Italien groß in Mode?
Zugegebenermaßen war ich lange Zeit kein Fan italienischer Minimopetten. Zu primitv, zu klapprig. Zudem fahren die Kisten einfach katastrophal, wenn man Supermotos aus Österreich gewohnt ist.
Die Hipster und die Herrschaften ohne Führerschein, die können gerne damit herumfahren. Ich aber nicht. Ich fahre richtige Motorräder.
So war zumindest meine Meinung über diese lustigen Blechkisten. Aber das hat sich schnell geändert.
Ich bekam eine verunfallte PX angeboten. Ein echtes Abenteuer auf zwei Rädern und vom Zustand her patiniert, statt frisch poliert. Allerdings ging die Freude nicht lange und ein fester Kolben in einer Linkskurve beendete die Freundschaft.
Monate vergingen.

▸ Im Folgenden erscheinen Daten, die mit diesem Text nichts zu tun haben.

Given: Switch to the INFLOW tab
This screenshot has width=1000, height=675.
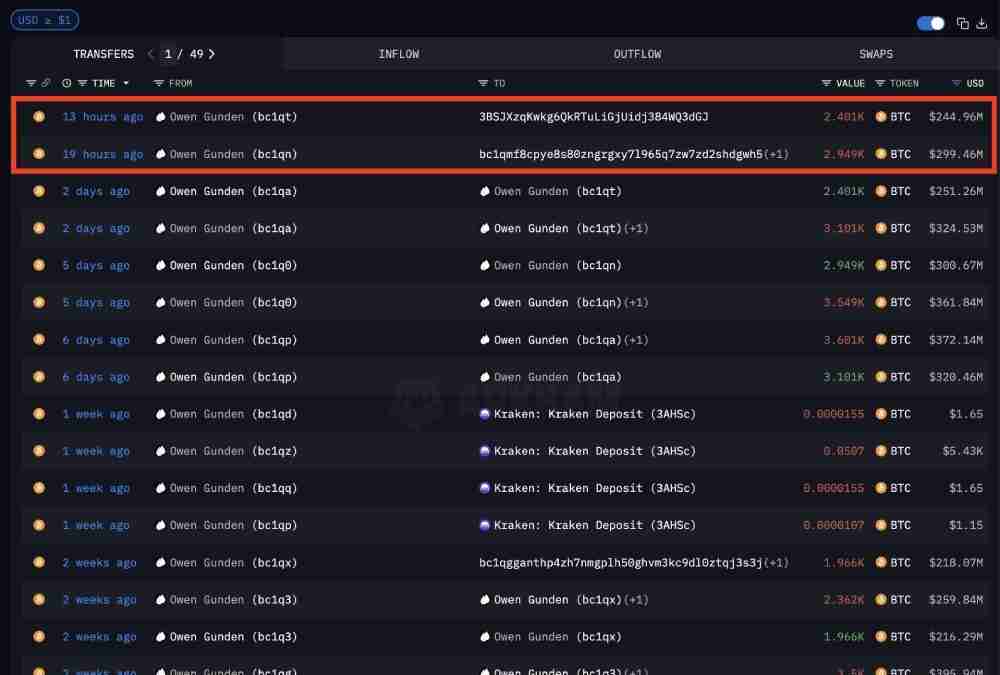Looking at the screenshot, I should click(x=398, y=54).
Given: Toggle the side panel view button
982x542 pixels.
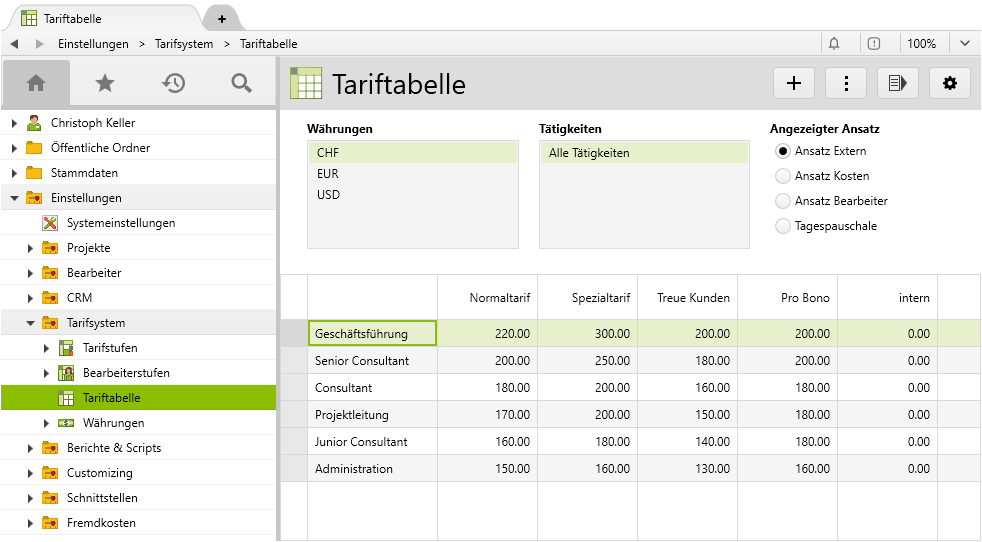Looking at the screenshot, I should pos(897,83).
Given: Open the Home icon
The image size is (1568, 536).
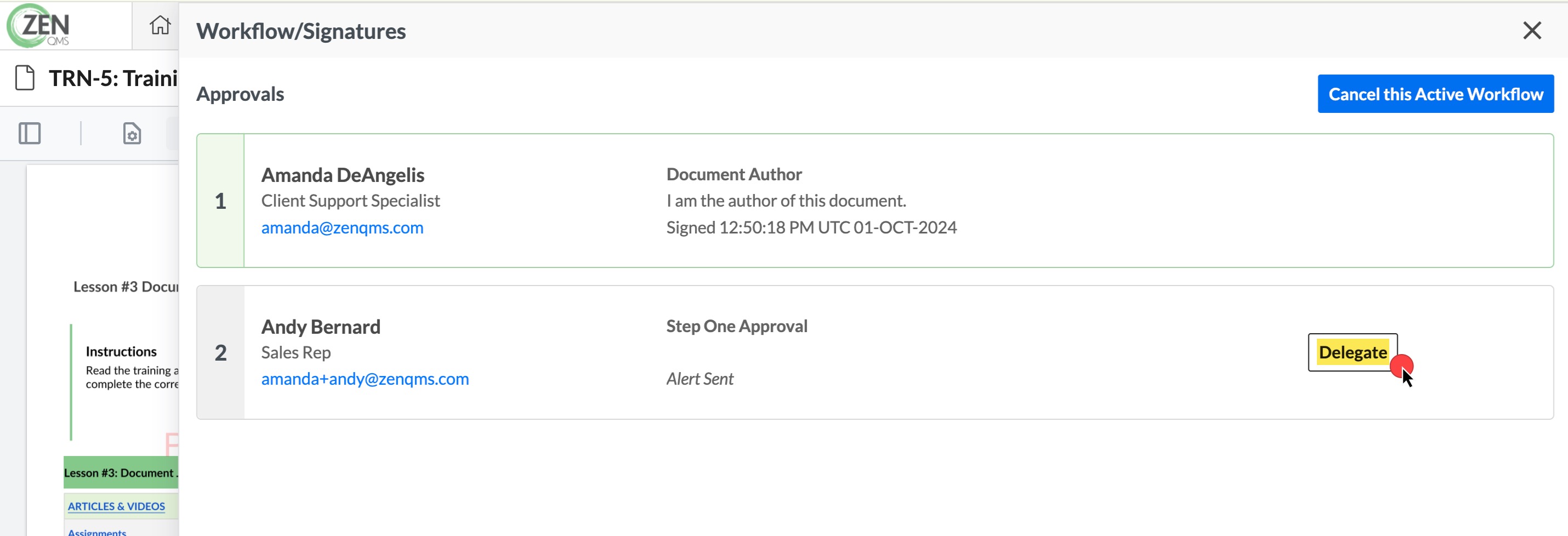Looking at the screenshot, I should [x=160, y=26].

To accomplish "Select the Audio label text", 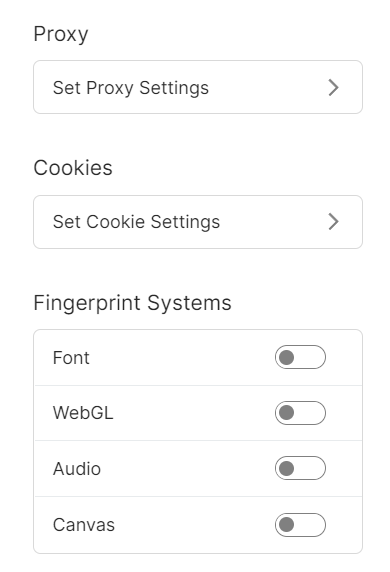I will tap(77, 469).
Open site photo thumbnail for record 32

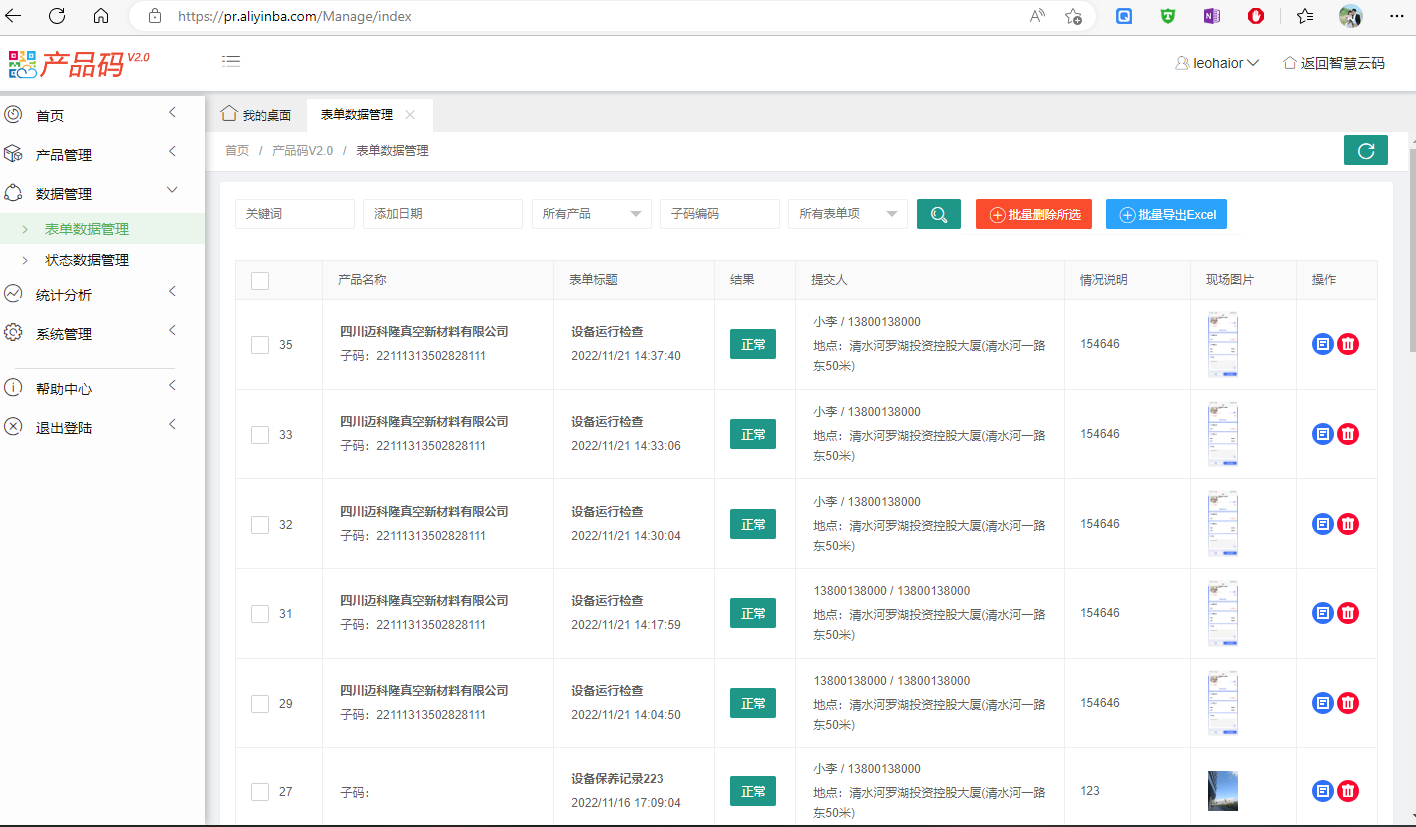(1222, 524)
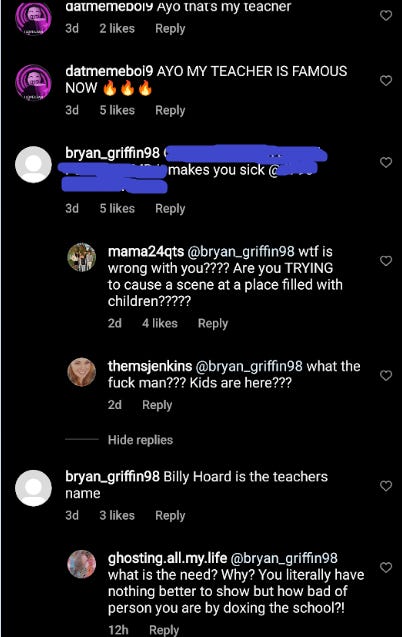View 3 likes on the Billy Hoard comment

click(117, 515)
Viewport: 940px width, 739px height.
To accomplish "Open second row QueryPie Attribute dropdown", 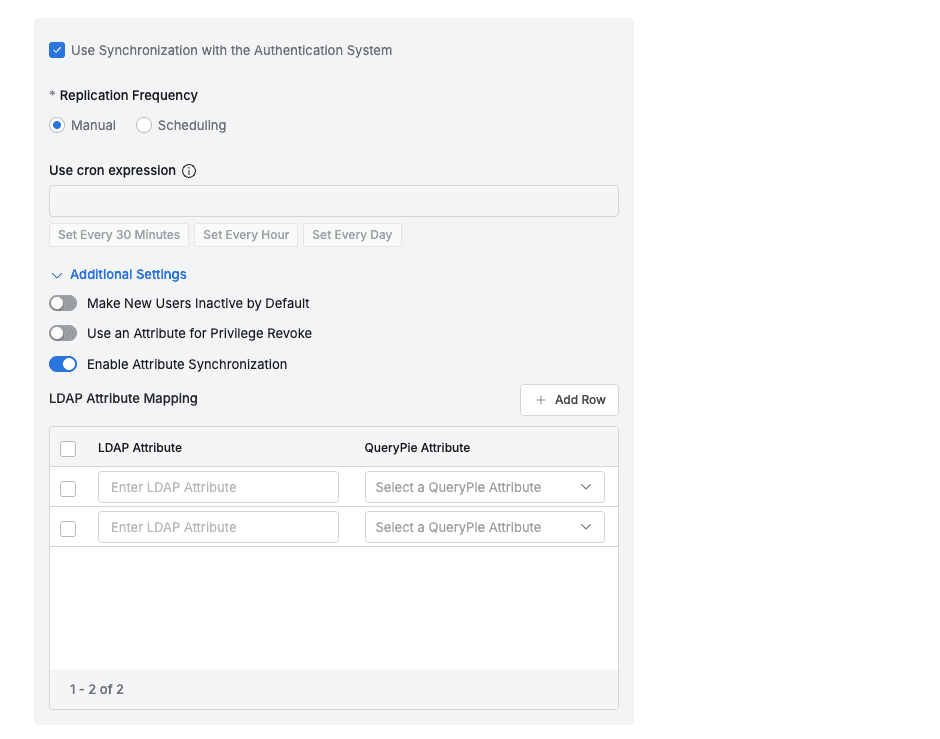I will (x=484, y=528).
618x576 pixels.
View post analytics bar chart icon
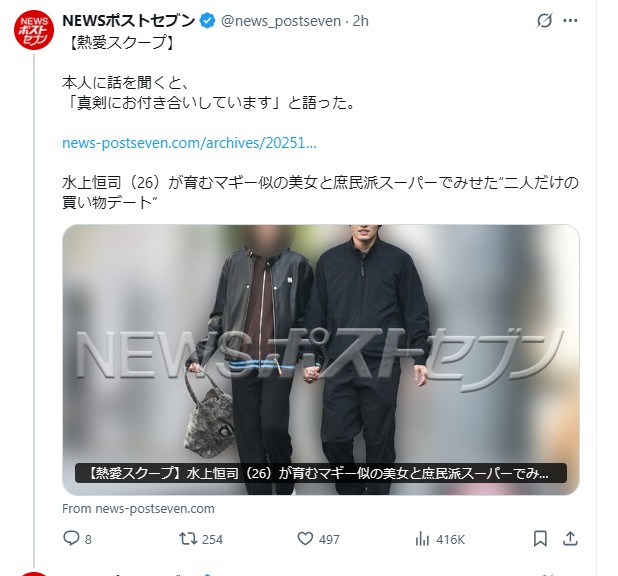coord(422,539)
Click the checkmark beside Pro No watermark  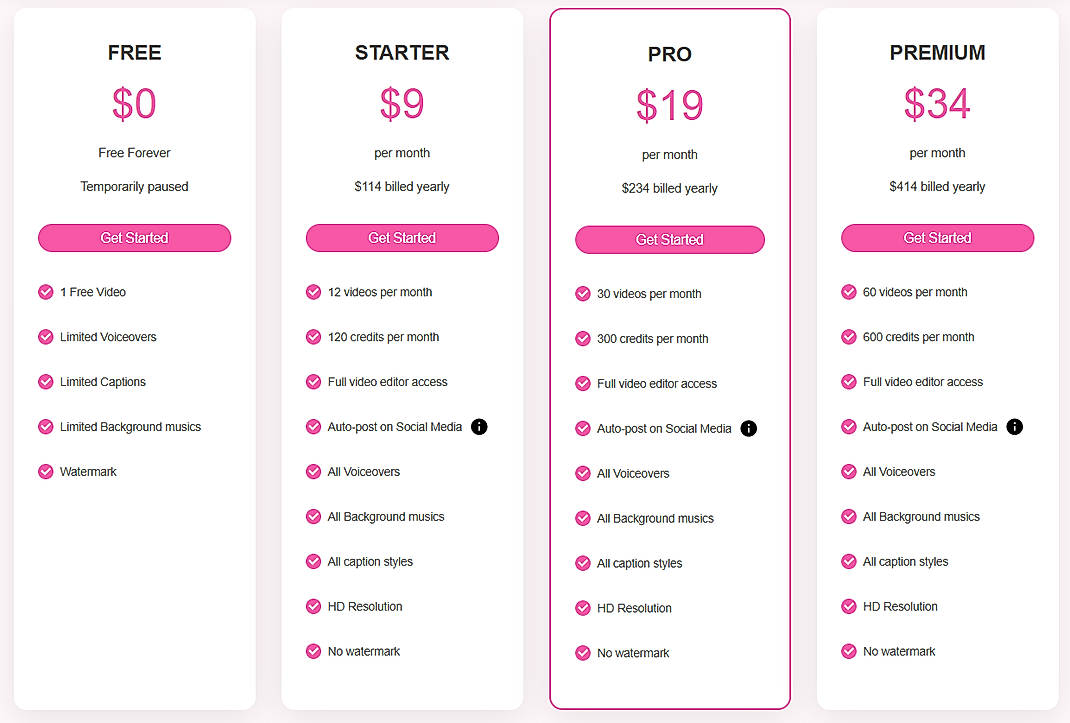click(x=583, y=653)
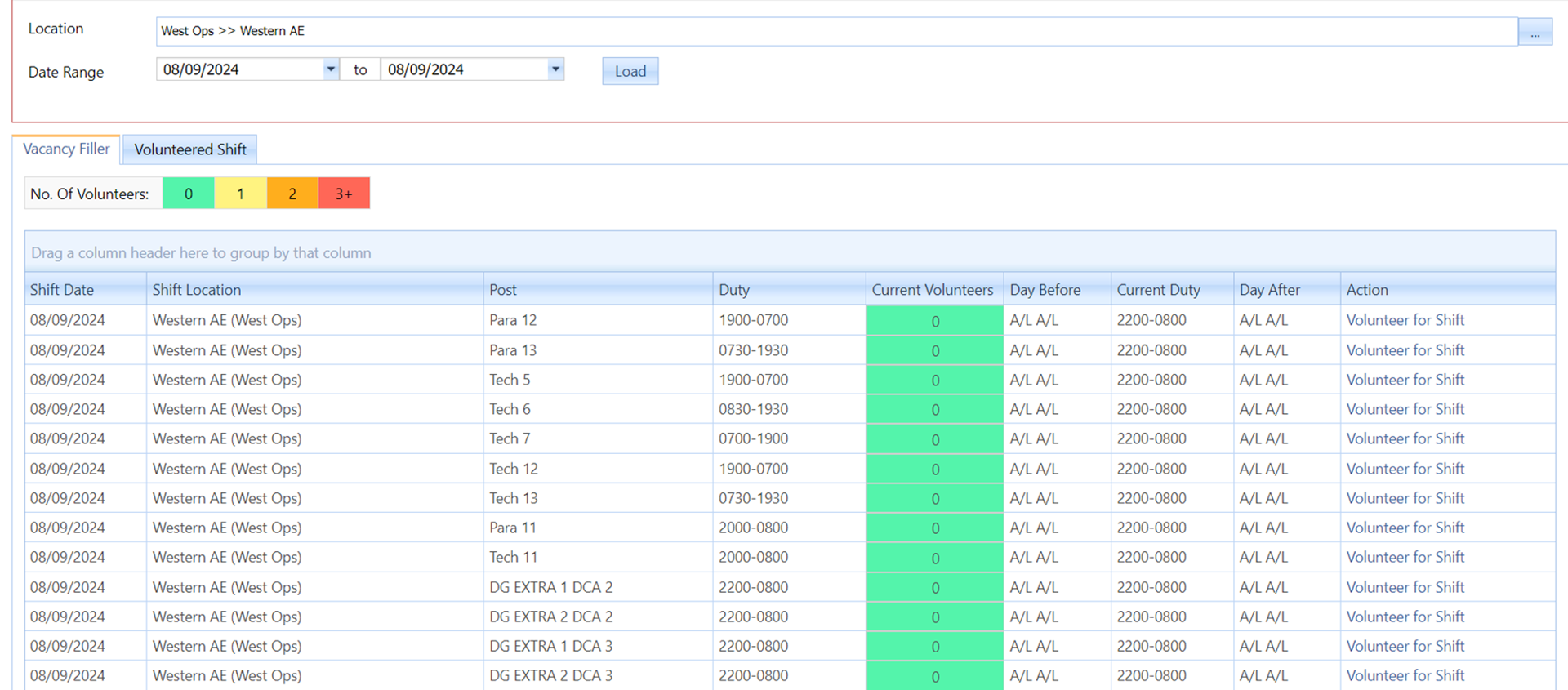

Tage zogen ins Land. Jahreszeiten wehten braune Blätter im Herbst und Schneeflocken im Winter über die Straßen. Ich fuhr also weiterhin österreichische Hightechware über Stock und Stein und Asphalt. Kein Vergleich zu den Italienern und kein Vergleich zu 2-Takt-Rollern.
Schließlich galt es ja voranzukommen und im Rausch der Geschwindigkeit die Sorgen zu vergessen - eins zu sein mit der Natur und der Maschine - den Blick nach vorne gerichtet.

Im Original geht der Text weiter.